§ EXERCISE PROMPT: Print every entry exactly as it appears, but skip the pictures.

(Dataset records)
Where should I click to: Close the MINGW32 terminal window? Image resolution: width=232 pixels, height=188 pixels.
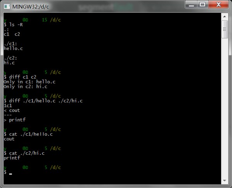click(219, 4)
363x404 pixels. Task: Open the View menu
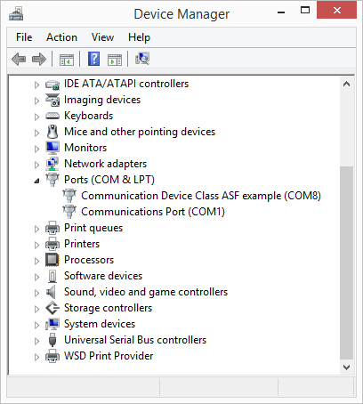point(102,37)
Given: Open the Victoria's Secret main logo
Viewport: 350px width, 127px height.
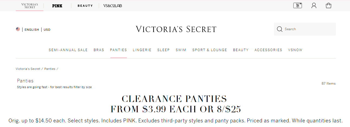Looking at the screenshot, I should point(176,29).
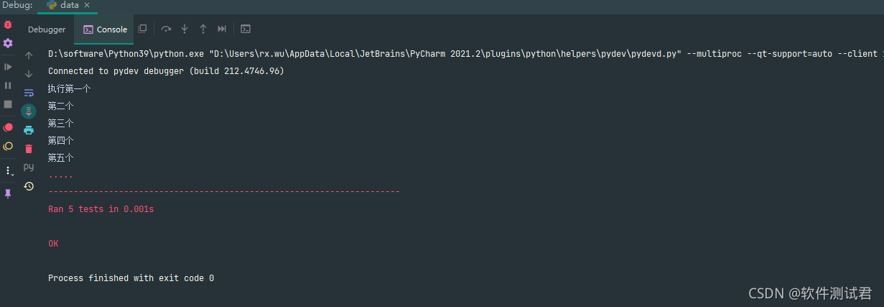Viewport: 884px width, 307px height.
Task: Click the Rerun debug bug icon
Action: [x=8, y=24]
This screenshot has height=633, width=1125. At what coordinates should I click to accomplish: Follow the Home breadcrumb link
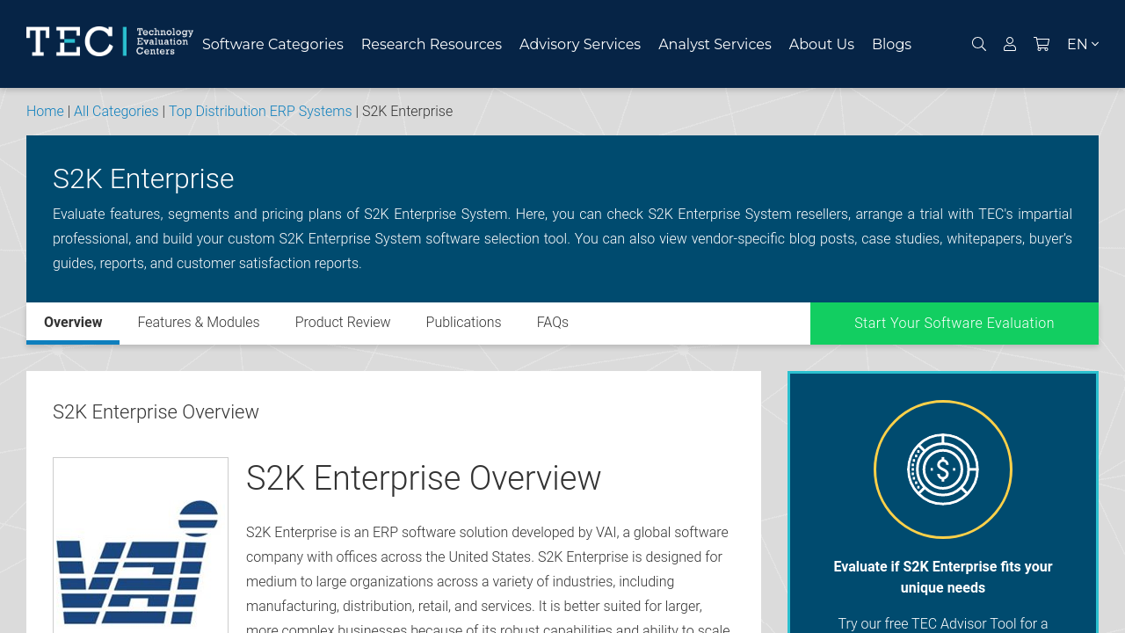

§ ANSWER SPACE:
Where should I click to: Close the MINGW32 terminal window? Image resolution: width=232 pixels, height=188 pixels.
click(219, 4)
363x404 pixels. Task: Open the View menu
point(102,37)
Given: Open the Victoria's Secret main logo
Viewport: 350px width, 127px height.
Looking at the screenshot, I should point(176,29).
Viewport: 884px width, 307px height.
Task: Click the Rerun debug bug icon
Action: [x=8, y=24]
This screenshot has height=633, width=1125. At what coordinates should I click to accomplish: Follow the Home breadcrumb link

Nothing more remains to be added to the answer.